● **BRIEF**
From the line containing "The height and width of the screenshot is (665, 675)." down to the line containing "Image resolution: width=690", copy out the entries below exactly, both lines included, and nothing else; pictures do not belong in the copy.

● **Saved data entries**
=======

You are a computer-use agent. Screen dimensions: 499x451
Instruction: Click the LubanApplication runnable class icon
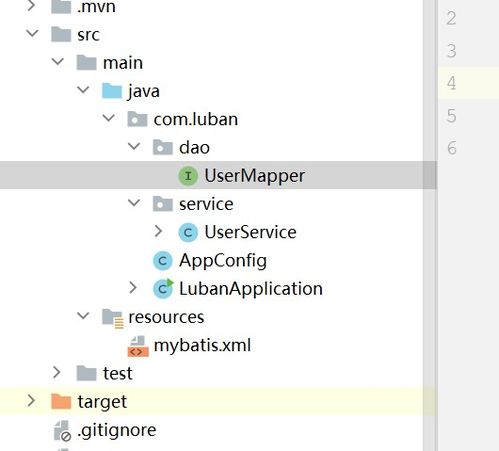[163, 288]
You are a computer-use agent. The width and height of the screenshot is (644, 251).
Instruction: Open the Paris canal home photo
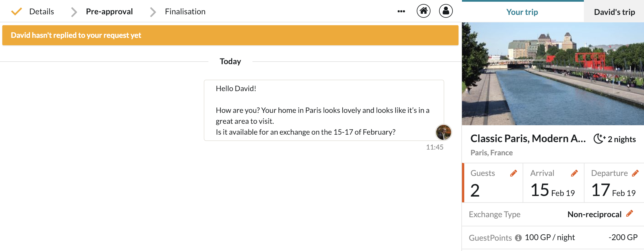(553, 74)
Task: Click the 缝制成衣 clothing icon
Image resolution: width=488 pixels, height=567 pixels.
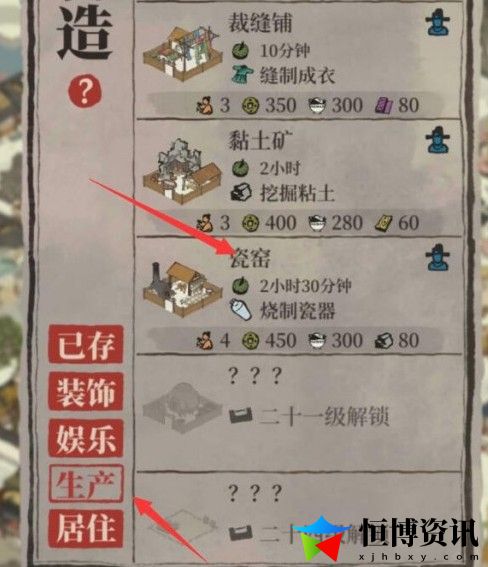Action: (242, 75)
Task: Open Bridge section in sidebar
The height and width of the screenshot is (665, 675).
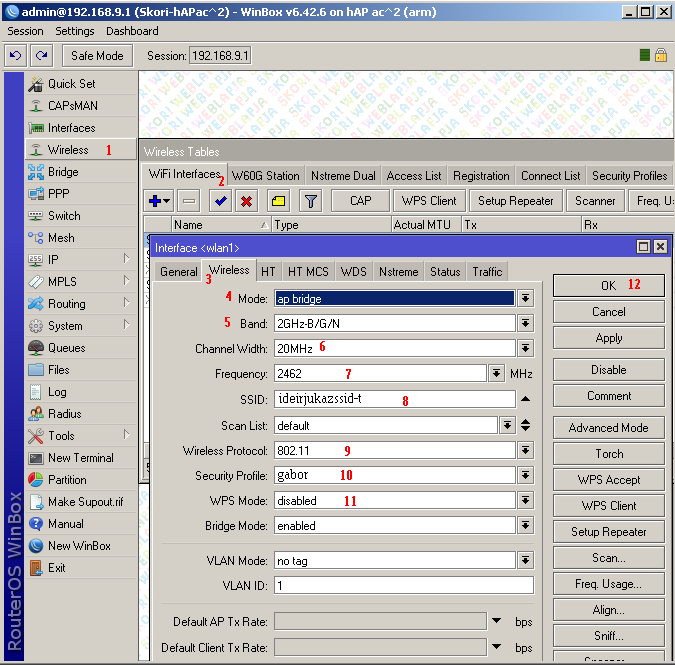Action: [63, 172]
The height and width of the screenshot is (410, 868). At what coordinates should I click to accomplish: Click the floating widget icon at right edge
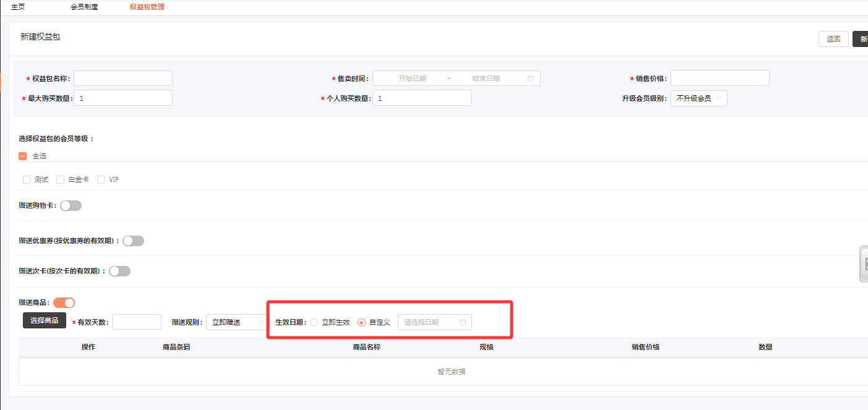(864, 264)
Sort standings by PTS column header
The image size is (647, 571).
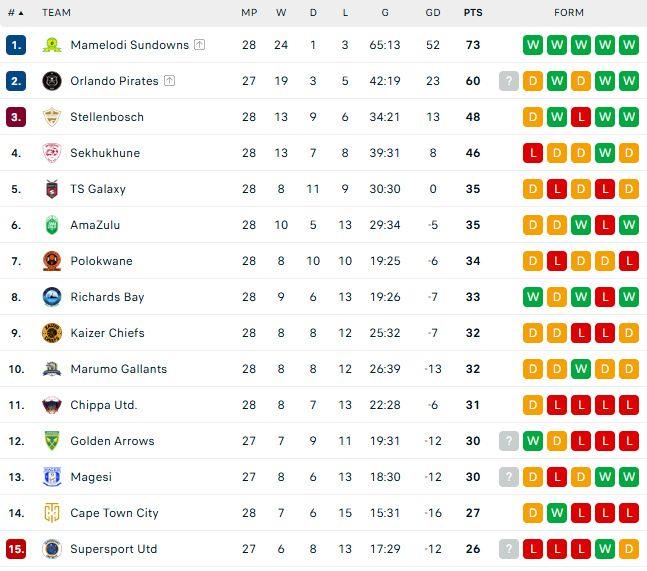[x=473, y=13]
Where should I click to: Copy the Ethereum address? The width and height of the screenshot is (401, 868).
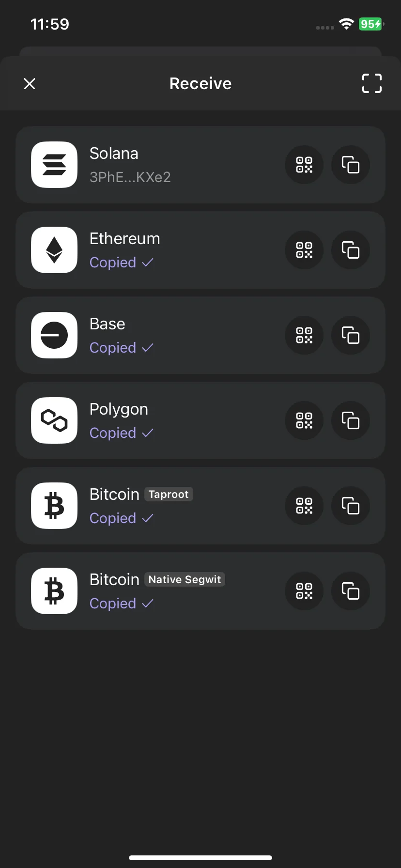pyautogui.click(x=351, y=250)
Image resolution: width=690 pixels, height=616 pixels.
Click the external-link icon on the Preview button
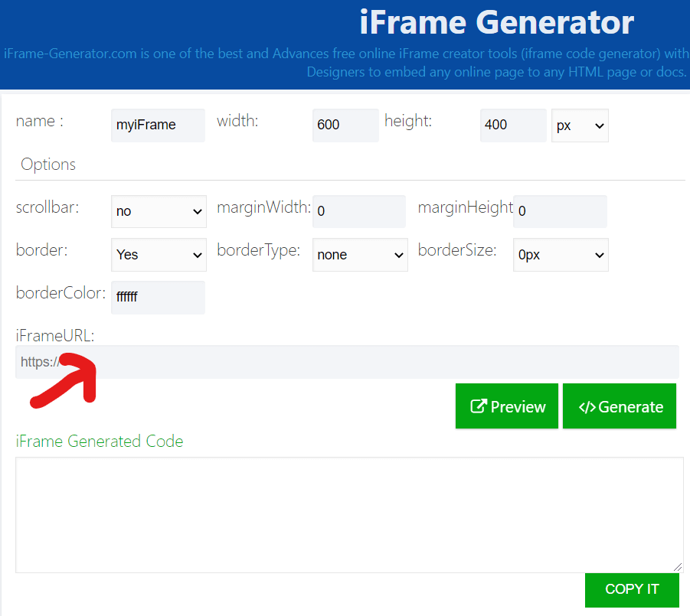[479, 406]
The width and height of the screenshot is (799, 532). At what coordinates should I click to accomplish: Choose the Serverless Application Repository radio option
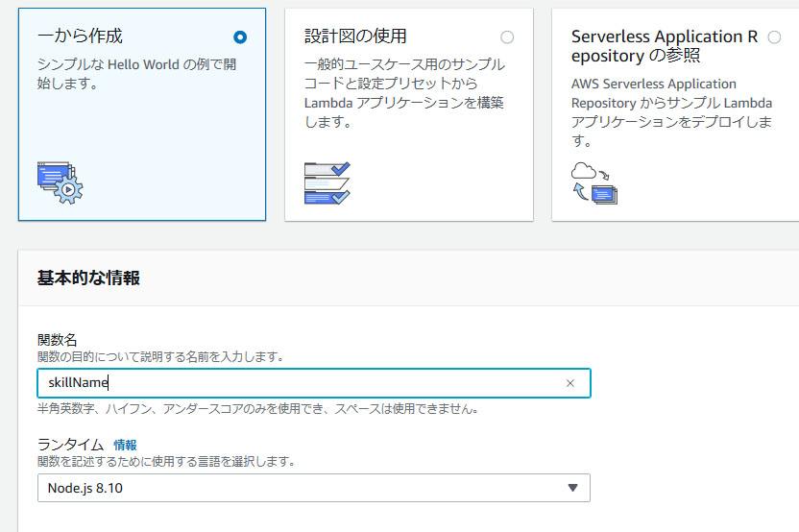point(774,37)
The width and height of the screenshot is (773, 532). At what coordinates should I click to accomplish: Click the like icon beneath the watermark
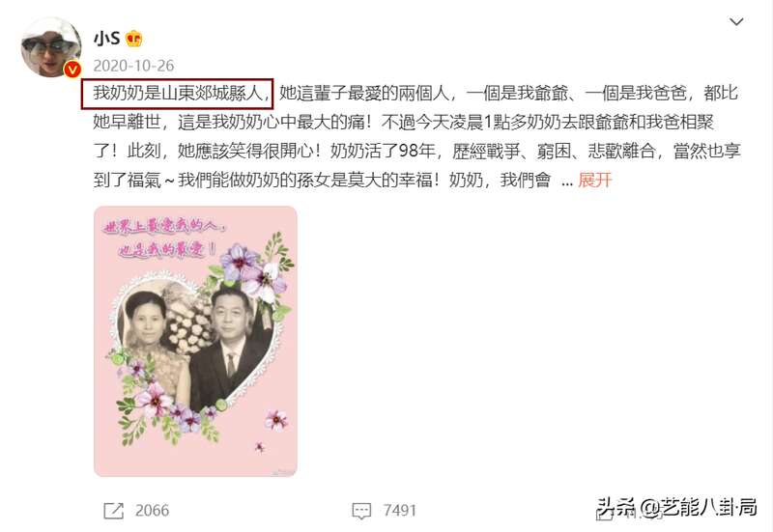click(606, 513)
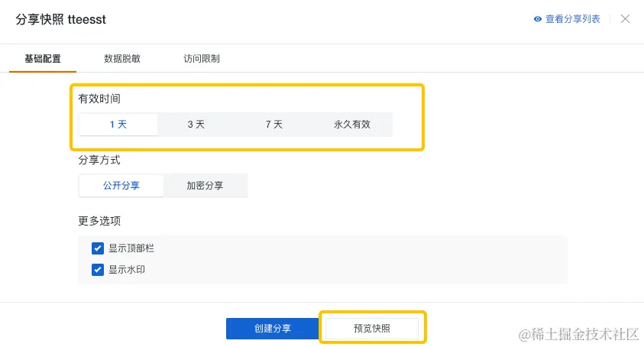Click the 显示顶部栏 label text

click(131, 248)
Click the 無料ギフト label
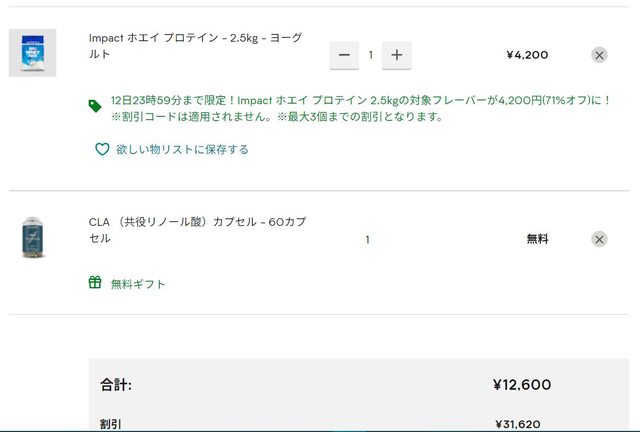640x432 pixels. (138, 284)
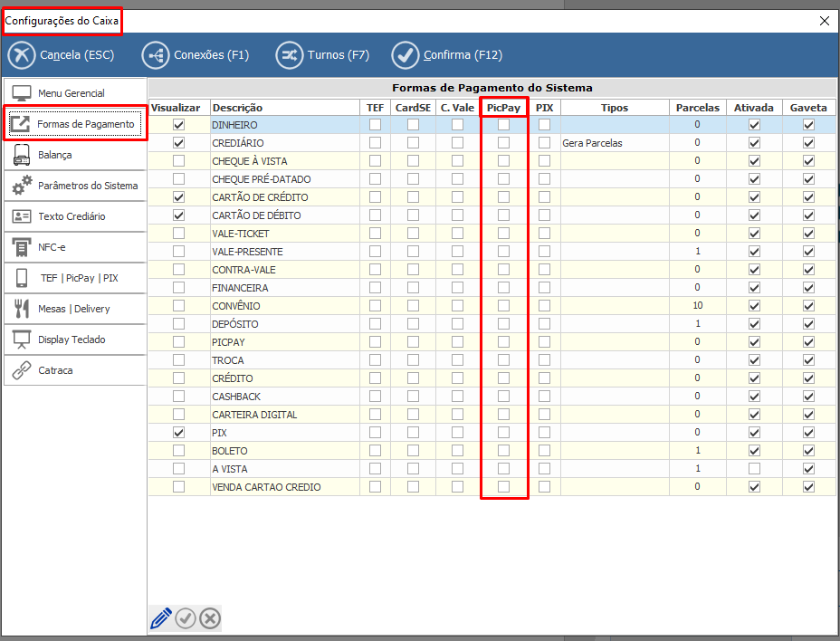Enable PIX column checkbox for PIX row
This screenshot has height=641, width=840.
544,433
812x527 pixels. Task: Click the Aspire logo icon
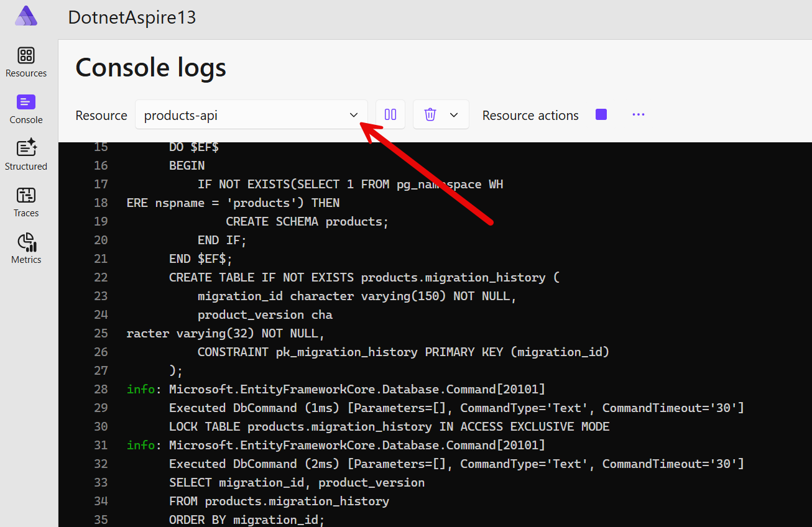26,17
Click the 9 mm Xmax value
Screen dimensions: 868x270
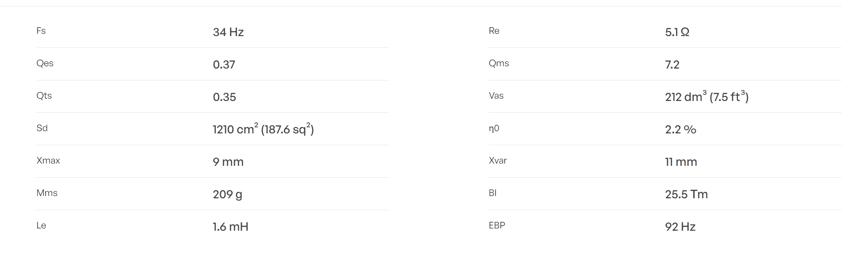pos(228,162)
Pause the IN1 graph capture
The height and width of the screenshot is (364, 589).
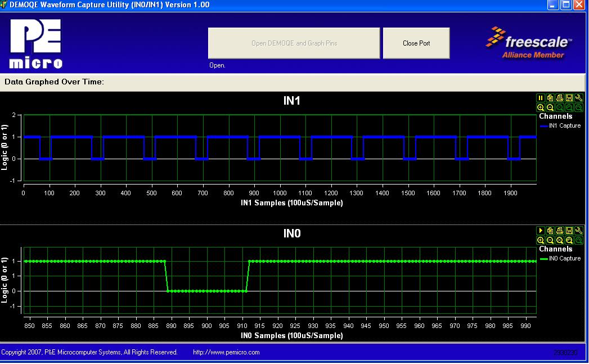tap(541, 98)
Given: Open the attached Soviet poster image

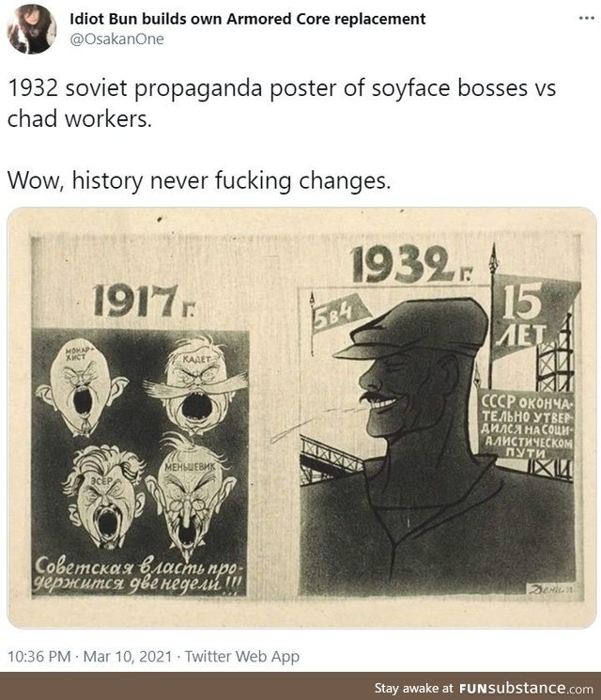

=======

● **RESULT**
The height and width of the screenshot is (665, 675).
Action: [63, 172]
The height and width of the screenshot is (410, 868). At what coordinates should I click to accomplish: Click the floating widget icon at right edge
(864, 264)
Sort standings by PTS column header
The image size is (647, 571).
[x=473, y=13]
Where should I click to: Copy the Ethereum address? The width and height of the screenshot is (401, 868).
pyautogui.click(x=351, y=250)
Image resolution: width=690 pixels, height=616 pixels.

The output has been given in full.